Although the jury is still out on the anti-fibrotic potential of lactoferrin supplements in humans, research suggests that it may be useful. And given the well-established anti-inflammatory and anti-microbial effects, lactoferrin supplements may be worth a try, particularly for people taking immune-suppressing medications that leave them more vulnerable to infection. Enteric-coated lactoferrin probably has better bioavailability compared to regular lactoferrin, since it is not degraded by stomach enzymes [1].


Lactoferrin supplements may be worth a try

However, please consult your doctor before starting lactoferrin supplements.

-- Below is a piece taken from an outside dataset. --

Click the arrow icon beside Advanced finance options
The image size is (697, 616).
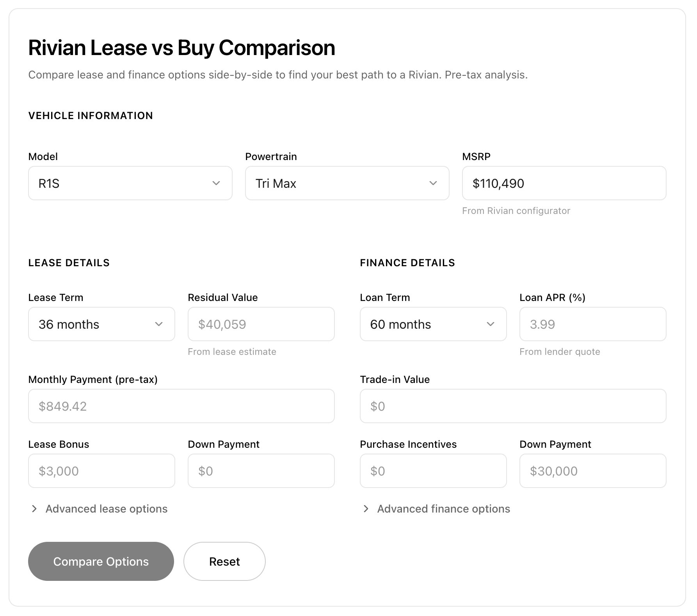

Although it is considered safe with few side-effects and good tolerance [4] people with milk allergies may have an allergic reaction, and those with gut problems may find that it causes discomfort. In addition, it may interfere with your medications.


For further reading on supplements and arthrofibrosis, please have a look at the page Prescription Free.


References
  1. Kell, D. B., Heyden, E. L. & Pretorius, E. The Biology of Lactoferrin, an Iron-Binding Protein That Can Help Defend Against Viruses and Bacteria. Front Immunol 11, 1221, doi:10.3389/fimmu.2020.01221 (2020).

  2. Aoyama, Y. et al. Lactoferrin Prevents Hepatic Injury and Fibrosis via the Inhibition of NF-kappaB Signaling in a Rat Non-Alcoholic Steatohepatitis Model. Nutrients 14, doi:10.3390/nu14010042 (2021).

  3. Al-Najjar, A. H., Ayob, A. R. & Awad, A. S. Role of Lactoferrin in Treatment of Bile Duct Ligation-Induced Hepatic Fibrosis in Rats: Impact on Inflammation and TGF-β1/Smad2/α SMA Signaling Pathway. Journal of Clinical and Experimental Hepatology, doi:10.1016/j.jceh.2022.12.014 (2022).

  4. Moreno-Exposito, L. et al. Multifunctional capacity and therapeutic potential of lactoferrin. Life Sci 195, 61-64, doi:10.1016/j.lfs.2018.01.002 (2018).

  5. Hsu, Y. H. et al. Lactoferrin Contributes a Renoprotective Effect in Acute Kidney Injury and Early Renal Fibrosis. Pharmaceutics 12, doi:10.3390/pharmaceutics12050434 (2020).

  6. Chen, R. et al. Lactoferrin ameliorates myocardial fibrosis by inhibiting inflammatory response via the AMPK/NF-κB pathway in aged mice. Journal of Functional Foods 93, 105106, doi:10.1016/j.jff.2022.105106 (2022).

  7. Mori-Yamanaka, K. et al. Exploratory Study of Serum Lactoferrin and Anti-Lactoferrin Antibody Concentrations in Patients with Endometriosis. Tohoku J Exp Med 259, 135-142, doi:10.1620/tjem.2022.J106 (2023).